Partnerschaft in einer Sozietät schließt Vertretung nicht aus

Dass Anwälte Partner einer Sozietät sind, schließt die Möglichkeit einer Vertretung ihrer eigenen Sozietät vor einem Unionsgericht nicht aus. So entschied der Europäische Gerichtshof (EuGH) in seinem Urteil vom 4. September 2025 (Rs. C-776/22 P) und korrigierte somit das Urteil des Gerichts in der 1. Instanz (EuG). Dieses hatte eine Klage dreier Anwälte, die diese im Namen ihrer Sozietät erhoben haben, als offensichtlich unzulässig abgewiesen, da die unterzeichnenden Anwälte als Partner der Sozietät das Unabhängigkeitserfordernis nach Art. 19 Abs. 3 der EuGH-Satzung nicht erfüllen würden. Das EuG hätte laut dem EuGH jedoch prüfen müssen, wie die Partnerschaft konkret ausgestaltet ist und jedenfalls die Möglichkeit einer Klageberichtigung gewähren müssen.

Presseschau

Der DAV in ausgewählten Medien

Vergangene Woche wurde der DAV in insgesamt 243 Medienbeiträgen erwähnt – hier eine kleine Auswahl:

Nach der Durchsuchung einer Anwaltskanzlei hat das Bundesverfassungsgericht nun zwar die Verfassungsbeschwerde des betroffenen Anwalts wegen Unzulässigkeit nicht zur Entscheidung angenommen, aber dennoch die Rechtswidrigkeit der Maßnahmen betont. Die Ausschüsse Strafrecht und Verfassungsrecht des Deutschen Anwaltvereins hatten schon 2024 in einer Stellungnahme die Durchsuchung kritisiert, die strengen Anforderungen bei der Durchsuchung der Räumlichkeiten von Berufsgeheimnisträgern seien nicht eingehalten worden. LTO berichtet.

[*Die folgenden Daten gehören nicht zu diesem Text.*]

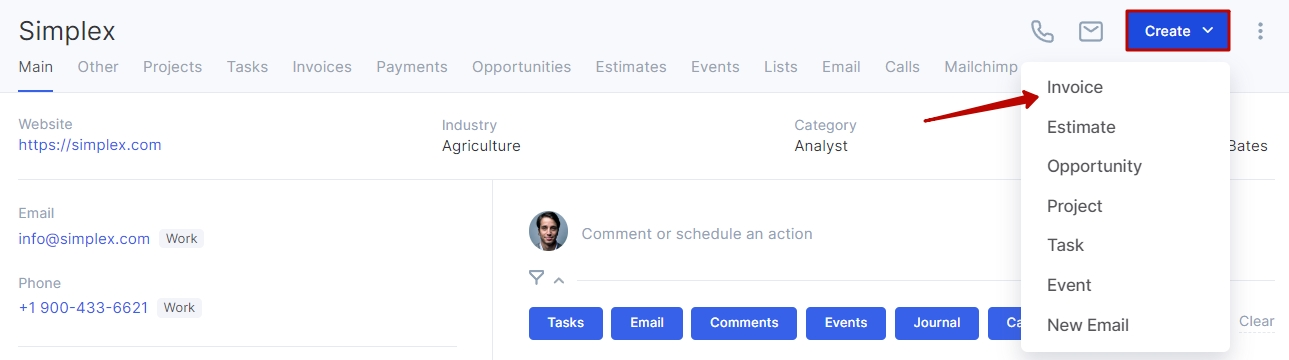This screenshot has height=360, width=1289.
Task: Toggle the Journal filter button
Action: pyautogui.click(x=937, y=323)
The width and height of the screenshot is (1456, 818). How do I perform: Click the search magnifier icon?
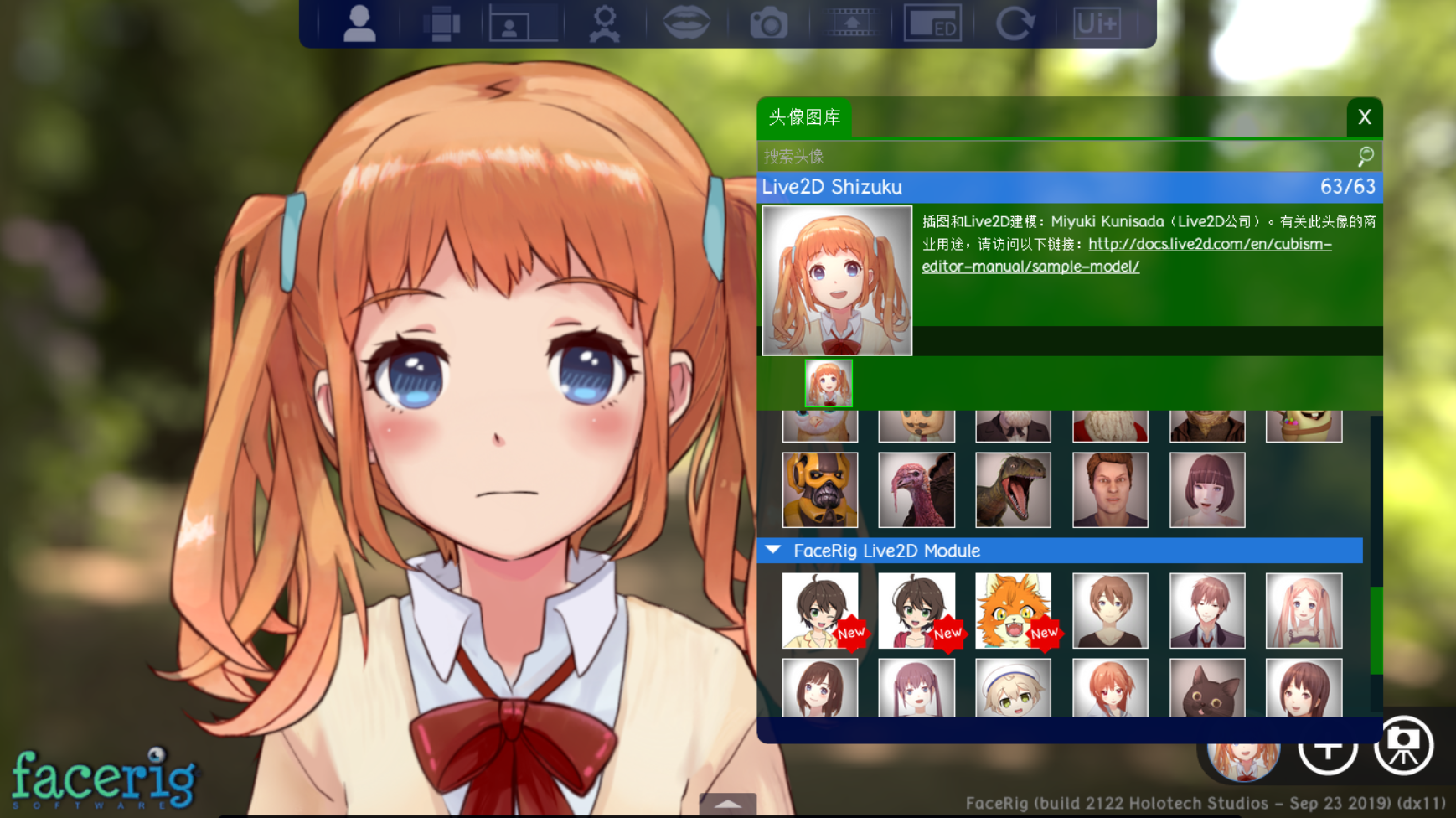click(1366, 156)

Die „Ersatzfreiheitsstrafe“ bringt viele Menschen ins Gefängnis, die ohne Fahrschein mit öffentlichen Verkehrsmitteln unterwegs waren.MSN berichtet über die Freikaufaktionen des Freiheitsfonds und das Dringen des DAV auf die Entkriminalisierung der Beförderungserschleichung.

Beim DAV-Forum DSGVO und KI wurde das neue Bridge-Blueprint-Papier der Landesdatenschutzbeauftragten vorgestellt. Datensicherheit.de und beck-aktuell berichten über die Veranstaltung im DAV-Haus. „Datenschutz hat keine Zukunft, wenn kein normaler Mensch ihn mehr versteht“, erklärt DAV-Vorstandsmitglied Prof. Niko Härting.

Wann darf man die Miete mindern – und um wie viel? Das erläutert Beate Heilmann, Vorsitzende der Arbeitsgemeinschaft Mietrecht und Immobilien, der dpa (hier bei Nord24). Bei Unsicherheit könne es helfen, die vereinbarte monatliche Miete unter Vorbehalt vorerst weiterzuzahlen.

Wer sich neben dem Hauptberuf selbstständig etwas dazuverdienen will, muss unter Umständen bestimmte Einschränkungen beachten. Das erklärt Peter Meyer aus dem Geschäftsführenden Ausschuss der AG Arbeitsrecht der dpa (hier in der ZWP). „Informieren Sie sich vorab über Zulassungsregeln in Ihrer Branche“, rät der Fachanwalt für Arbeitsrecht.

„Bitte die Kameras einschalten“ – ein Satz, der in Videokonferenzen häufig fällt. Ob man dazu im Job verpflichtet ist, beantwortet Kathrin Schulze Zumkley vom Geschäftsführenden Ausschuss der AG Arbeitsrecht gegenüber der dpa (u. a. in der Mitteldeutschen Zeitung oder bei Antenne AC).